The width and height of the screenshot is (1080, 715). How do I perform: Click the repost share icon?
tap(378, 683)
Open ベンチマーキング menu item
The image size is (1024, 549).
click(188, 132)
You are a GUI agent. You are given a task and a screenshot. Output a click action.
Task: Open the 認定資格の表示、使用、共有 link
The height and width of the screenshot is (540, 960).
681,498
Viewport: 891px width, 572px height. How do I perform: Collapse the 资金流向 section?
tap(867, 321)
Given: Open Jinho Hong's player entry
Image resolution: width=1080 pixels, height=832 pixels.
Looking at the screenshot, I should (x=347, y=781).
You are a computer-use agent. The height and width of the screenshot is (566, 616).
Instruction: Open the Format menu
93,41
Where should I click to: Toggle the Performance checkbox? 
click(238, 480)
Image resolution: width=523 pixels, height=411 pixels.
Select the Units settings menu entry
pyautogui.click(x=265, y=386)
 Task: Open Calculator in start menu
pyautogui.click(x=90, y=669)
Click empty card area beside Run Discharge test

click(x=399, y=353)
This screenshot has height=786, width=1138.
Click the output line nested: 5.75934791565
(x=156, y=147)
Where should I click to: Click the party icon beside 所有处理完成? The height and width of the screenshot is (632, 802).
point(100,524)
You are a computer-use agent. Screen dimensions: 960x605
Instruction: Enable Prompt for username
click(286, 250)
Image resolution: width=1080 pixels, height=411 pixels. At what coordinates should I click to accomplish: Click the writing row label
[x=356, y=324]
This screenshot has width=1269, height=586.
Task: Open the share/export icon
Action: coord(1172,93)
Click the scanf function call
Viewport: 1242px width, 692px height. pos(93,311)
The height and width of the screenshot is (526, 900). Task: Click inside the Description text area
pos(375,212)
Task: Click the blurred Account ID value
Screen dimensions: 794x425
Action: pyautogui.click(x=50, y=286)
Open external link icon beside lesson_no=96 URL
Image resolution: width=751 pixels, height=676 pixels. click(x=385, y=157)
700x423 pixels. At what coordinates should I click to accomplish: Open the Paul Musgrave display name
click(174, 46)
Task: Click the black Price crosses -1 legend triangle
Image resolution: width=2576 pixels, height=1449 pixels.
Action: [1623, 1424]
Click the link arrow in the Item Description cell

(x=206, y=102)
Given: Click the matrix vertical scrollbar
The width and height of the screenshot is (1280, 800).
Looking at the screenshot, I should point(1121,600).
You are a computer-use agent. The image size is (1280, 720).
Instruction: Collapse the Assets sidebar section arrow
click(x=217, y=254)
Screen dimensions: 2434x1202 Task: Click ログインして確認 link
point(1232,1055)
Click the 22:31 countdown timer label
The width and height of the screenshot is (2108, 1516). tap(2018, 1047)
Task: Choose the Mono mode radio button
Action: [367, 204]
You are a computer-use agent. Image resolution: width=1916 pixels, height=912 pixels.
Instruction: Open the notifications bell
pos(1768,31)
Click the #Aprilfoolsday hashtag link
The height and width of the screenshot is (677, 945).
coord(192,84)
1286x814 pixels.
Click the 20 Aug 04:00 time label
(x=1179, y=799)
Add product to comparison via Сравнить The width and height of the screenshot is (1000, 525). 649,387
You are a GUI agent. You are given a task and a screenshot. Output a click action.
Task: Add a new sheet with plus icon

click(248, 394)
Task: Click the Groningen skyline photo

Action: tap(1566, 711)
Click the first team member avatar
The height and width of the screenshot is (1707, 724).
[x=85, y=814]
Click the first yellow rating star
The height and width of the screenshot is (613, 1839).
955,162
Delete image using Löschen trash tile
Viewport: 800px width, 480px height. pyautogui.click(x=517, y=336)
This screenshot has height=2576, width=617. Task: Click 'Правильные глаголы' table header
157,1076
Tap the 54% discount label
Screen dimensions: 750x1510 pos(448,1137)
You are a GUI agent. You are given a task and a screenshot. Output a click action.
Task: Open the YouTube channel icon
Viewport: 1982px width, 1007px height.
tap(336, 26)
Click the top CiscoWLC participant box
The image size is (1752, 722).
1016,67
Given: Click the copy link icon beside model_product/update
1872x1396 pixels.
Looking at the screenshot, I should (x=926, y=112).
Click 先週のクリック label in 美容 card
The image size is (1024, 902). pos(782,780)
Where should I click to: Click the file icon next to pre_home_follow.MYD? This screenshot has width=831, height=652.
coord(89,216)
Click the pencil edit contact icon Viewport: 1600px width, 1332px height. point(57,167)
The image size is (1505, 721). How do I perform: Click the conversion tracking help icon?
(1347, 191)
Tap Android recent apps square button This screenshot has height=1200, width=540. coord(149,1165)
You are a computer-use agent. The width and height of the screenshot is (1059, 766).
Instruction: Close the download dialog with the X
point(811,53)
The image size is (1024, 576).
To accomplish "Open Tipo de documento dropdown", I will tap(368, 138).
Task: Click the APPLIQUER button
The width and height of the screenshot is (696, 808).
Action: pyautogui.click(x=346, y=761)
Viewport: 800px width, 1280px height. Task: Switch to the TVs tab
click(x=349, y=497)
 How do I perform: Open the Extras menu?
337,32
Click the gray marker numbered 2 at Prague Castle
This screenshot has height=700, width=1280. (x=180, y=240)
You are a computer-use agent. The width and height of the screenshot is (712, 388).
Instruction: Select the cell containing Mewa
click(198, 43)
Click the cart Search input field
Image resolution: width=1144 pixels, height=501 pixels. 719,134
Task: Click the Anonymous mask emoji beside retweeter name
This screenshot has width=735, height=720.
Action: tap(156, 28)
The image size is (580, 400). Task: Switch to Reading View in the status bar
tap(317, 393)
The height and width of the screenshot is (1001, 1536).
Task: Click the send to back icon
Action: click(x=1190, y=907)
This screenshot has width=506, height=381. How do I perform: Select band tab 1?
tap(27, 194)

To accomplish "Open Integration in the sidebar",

Goal: Convert the lines from the one containing "is (1059, 766)." through the last line, inclusive, into a Markdown table with the columns Row and Line. Number each row and leave out blank lines.

Result:
| Row | Line |
|---|---|
| 1 | You are a computer-use agent. The width and height of the screenshot is (1059, 766). |
| 2 | Instruction: Close the download dialog with the X |
| 3 | point(811,53) |
| 4 | The image size is (1024, 576). |
| 5 | To accomplish "Open Tipo de documento dropdown", I will tap(368, 138). |
| 6 | Task: Click the APPLIQUER button |
| 7 | The width and height of the screenshot is (696, 808). |
| 8 | Action: pyautogui.click(x=346, y=761) |
| 9 | Viewport: 800px width, 1280px height. Task: Switch to the TVs tab |
| 10 | click(x=349, y=497) |
| 11 |  How do I perform: Open the Extras menu? |
| 12 | 337,32 |
| 13 | Click the gray marker numbered 2 at Prague Castle |
| 14 | This screenshot has height=700, width=1280. (x=180, y=240) |
| 15 | You are a computer-use agent. The width and height of the screenshot is (712, 388). |
| 16 | Instruction: Select the cell containing Mewa |
| 17 | click(198, 43) |
| 18 | Click the cart Search input field |
| 19 | Image resolution: width=1144 pixels, height=501 pixels. 719,134 |
| 20 | Task: Click the Anonymous mask emoji beside retweeter name |
| 21 | This screenshot has width=735, height=720. |
| 22 | Action: tap(156, 28) |
| 23 | The image size is (580, 400). Task: Switch to Reading View in the status bar |
| 24 | tap(317, 393) |
| 25 | The height and width of the screenshot is (1001, 1536). |
| 26 | Task: Click the send to back icon |
| 27 | Action: click(x=1190, y=907) |
| 28 | This screenshot has width=506, height=381. How do I perform: Select band tab 1? |
| 29 | tap(27, 194) |
| 30 | To accomplish "Open Integration in the sidebar", |